TASK PROMPT
Restate the whole listing exactly.
◆ ◆ ◆ ◆
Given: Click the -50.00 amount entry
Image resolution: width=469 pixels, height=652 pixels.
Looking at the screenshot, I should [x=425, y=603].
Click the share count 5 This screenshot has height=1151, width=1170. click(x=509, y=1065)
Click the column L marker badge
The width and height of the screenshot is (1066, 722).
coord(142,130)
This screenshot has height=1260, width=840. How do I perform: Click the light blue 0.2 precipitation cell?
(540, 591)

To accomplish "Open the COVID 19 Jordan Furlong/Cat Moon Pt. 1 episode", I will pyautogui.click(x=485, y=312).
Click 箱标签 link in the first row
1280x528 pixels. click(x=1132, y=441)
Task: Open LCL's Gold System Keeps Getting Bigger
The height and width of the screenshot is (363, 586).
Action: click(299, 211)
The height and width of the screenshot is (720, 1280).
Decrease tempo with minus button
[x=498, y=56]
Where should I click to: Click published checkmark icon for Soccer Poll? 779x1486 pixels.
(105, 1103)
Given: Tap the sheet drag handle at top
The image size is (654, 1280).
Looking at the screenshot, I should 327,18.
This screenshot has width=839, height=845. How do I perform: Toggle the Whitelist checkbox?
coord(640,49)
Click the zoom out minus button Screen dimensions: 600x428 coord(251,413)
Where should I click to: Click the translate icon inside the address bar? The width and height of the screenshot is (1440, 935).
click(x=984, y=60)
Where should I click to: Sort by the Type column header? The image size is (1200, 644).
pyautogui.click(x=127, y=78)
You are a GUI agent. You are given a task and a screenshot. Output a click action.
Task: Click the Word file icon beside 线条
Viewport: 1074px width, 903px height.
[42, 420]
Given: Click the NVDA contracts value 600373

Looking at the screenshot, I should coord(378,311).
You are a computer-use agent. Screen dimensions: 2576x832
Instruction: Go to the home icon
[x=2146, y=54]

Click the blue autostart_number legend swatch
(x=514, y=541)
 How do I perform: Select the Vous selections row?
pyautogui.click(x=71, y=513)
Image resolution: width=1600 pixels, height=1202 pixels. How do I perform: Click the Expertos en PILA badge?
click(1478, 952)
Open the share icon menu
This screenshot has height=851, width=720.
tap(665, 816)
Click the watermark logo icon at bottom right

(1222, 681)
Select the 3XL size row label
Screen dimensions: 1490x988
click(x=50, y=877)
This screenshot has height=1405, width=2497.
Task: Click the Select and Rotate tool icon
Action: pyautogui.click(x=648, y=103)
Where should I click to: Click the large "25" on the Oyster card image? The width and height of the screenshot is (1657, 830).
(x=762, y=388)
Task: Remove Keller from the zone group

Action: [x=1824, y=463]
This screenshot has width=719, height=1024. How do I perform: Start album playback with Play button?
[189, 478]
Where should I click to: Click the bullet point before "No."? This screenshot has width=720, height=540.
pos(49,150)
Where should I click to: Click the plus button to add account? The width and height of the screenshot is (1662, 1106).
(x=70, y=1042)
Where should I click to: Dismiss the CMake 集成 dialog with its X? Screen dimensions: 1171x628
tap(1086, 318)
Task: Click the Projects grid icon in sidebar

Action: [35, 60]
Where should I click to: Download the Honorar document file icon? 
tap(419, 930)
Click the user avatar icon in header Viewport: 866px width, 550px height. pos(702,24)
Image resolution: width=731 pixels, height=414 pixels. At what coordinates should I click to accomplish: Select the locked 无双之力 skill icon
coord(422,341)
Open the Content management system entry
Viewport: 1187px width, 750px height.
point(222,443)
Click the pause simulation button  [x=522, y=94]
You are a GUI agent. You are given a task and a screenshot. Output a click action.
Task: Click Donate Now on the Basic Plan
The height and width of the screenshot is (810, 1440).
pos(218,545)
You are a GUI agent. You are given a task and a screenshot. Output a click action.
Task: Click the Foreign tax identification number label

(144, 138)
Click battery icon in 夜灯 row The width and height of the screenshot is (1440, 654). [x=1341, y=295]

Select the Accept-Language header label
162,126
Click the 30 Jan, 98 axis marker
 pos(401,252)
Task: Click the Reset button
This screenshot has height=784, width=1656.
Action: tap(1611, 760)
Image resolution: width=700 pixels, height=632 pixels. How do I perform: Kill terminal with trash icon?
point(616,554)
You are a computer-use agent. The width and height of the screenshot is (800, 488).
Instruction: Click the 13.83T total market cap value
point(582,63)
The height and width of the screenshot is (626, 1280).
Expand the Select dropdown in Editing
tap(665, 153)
◆ ◆ ◆ ◆
ANSWER SECTION
Given: Click the -50.00 amount entry
Image resolution: width=469 pixels, height=652 pixels.
Looking at the screenshot, I should [x=425, y=603].
Click the share count 5 This screenshot has height=1151, width=1170. click(x=509, y=1065)
Click the column L marker badge
The width and height of the screenshot is (1066, 722).
coord(142,130)
This screenshot has height=1260, width=840. How do I perform: Click the light blue 0.2 precipitation cell?
(540, 591)

To accomplish "Open the COVID 19 Jordan Furlong/Cat Moon Pt. 1 episode", I will pyautogui.click(x=485, y=312).
Click 箱标签 link in the first row
1280x528 pixels. click(x=1132, y=441)
Task: Open LCL's Gold System Keeps Getting Bigger
The height and width of the screenshot is (363, 586).
Action: click(299, 211)
The height and width of the screenshot is (720, 1280).
Decrease tempo with minus button
[x=498, y=56]
Where should I click to: Click published checkmark icon for Soccer Poll? 779x1486 pixels.
(105, 1103)
Given: Tap the sheet drag handle at top
The image size is (654, 1280).
Looking at the screenshot, I should 327,18.
This screenshot has width=839, height=845. How do I perform: Toggle the Whitelist checkbox?
coord(640,49)
Click the zoom out minus button Screen dimensions: 600x428 coord(251,413)
Where should I click to: Click the translate icon inside the address bar? The width and height of the screenshot is (1440, 935).
click(x=984, y=60)
Where should I click to: Sort by the Type column header? The image size is (1200, 644).
pyautogui.click(x=127, y=78)
You are a GUI agent. You are given a task and a screenshot. Output a click action.
Task: Click the Word file icon beside 线条
Viewport: 1074px width, 903px height.
[42, 420]
Given: Click the NVDA contracts value 600373

Looking at the screenshot, I should coord(378,311).
You are a computer-use agent. Screen dimensions: 2576x832
Instruction: Go to the home icon
[x=2146, y=54]

Click the blue autostart_number legend swatch
(x=514, y=541)
 How do I perform: Select the Vous selections row?
pyautogui.click(x=71, y=513)
Image resolution: width=1600 pixels, height=1202 pixels. How do I perform: Click the Expertos en PILA badge?
click(1478, 952)
Open the share icon menu
This screenshot has height=851, width=720.
tap(665, 816)
Click the watermark logo icon at bottom right

(1222, 681)
Select the 3XL size row label
Screen dimensions: 1490x988
click(x=50, y=877)
This screenshot has height=1405, width=2497.
Task: Click the Select and Rotate tool icon
Action: pyautogui.click(x=648, y=103)
Where should I click to: Click the large "25" on the Oyster card image? The width and height of the screenshot is (1657, 830).
(x=762, y=388)
Task: Remove Keller from the zone group

Action: [x=1824, y=463]
This screenshot has width=719, height=1024. How do I perform: Start album playback with Play button?
[189, 478]
Where should I click to: Click the bullet point before "No."? This screenshot has width=720, height=540.
pos(49,150)
Where should I click to: Click the plus button to add account? The width and height of the screenshot is (1662, 1106).
(x=70, y=1042)
Where should I click to: Dismiss the CMake 集成 dialog with its X? Screen dimensions: 1171x628
tap(1086, 318)
Task: Click the Projects grid icon in sidebar

Action: [35, 60]
Where should I click to: Download the Honorar document file icon? 
tap(419, 930)
Click the user avatar icon in header Viewport: 866px width, 550px height. pos(702,24)
Image resolution: width=731 pixels, height=414 pixels. At what coordinates should I click to accomplish: Select the locked 无双之力 skill icon
coord(422,341)
Open the Content management system entry
Viewport: 1187px width, 750px height.
point(222,443)
Click the pause simulation button  [x=522, y=94]
You are a GUI agent. You are given a task and a screenshot. Output a click action.
Task: Click Donate Now on the Basic Plan
The height and width of the screenshot is (810, 1440).
pos(218,545)
You are a GUI agent. You are given a task and a screenshot. Output a click action.
Task: Click the Foreign tax identification number label

(144, 138)
Click battery icon in 夜灯 row The width and height of the screenshot is (1440, 654). [x=1341, y=295]

Select the Accept-Language header label
162,126
Click the 30 Jan, 98 axis marker
 pos(401,252)
Task: Click the Reset button
This screenshot has height=784, width=1656.
Action: tap(1611, 760)
Image resolution: width=700 pixels, height=632 pixels. How do I perform: Kill terminal with trash icon?
point(616,554)
You are a computer-use agent. The width and height of the screenshot is (800, 488).
Instruction: Click the 13.83T total market cap value
point(582,63)
The height and width of the screenshot is (626, 1280).
Expand the Select dropdown in Editing
tap(665, 153)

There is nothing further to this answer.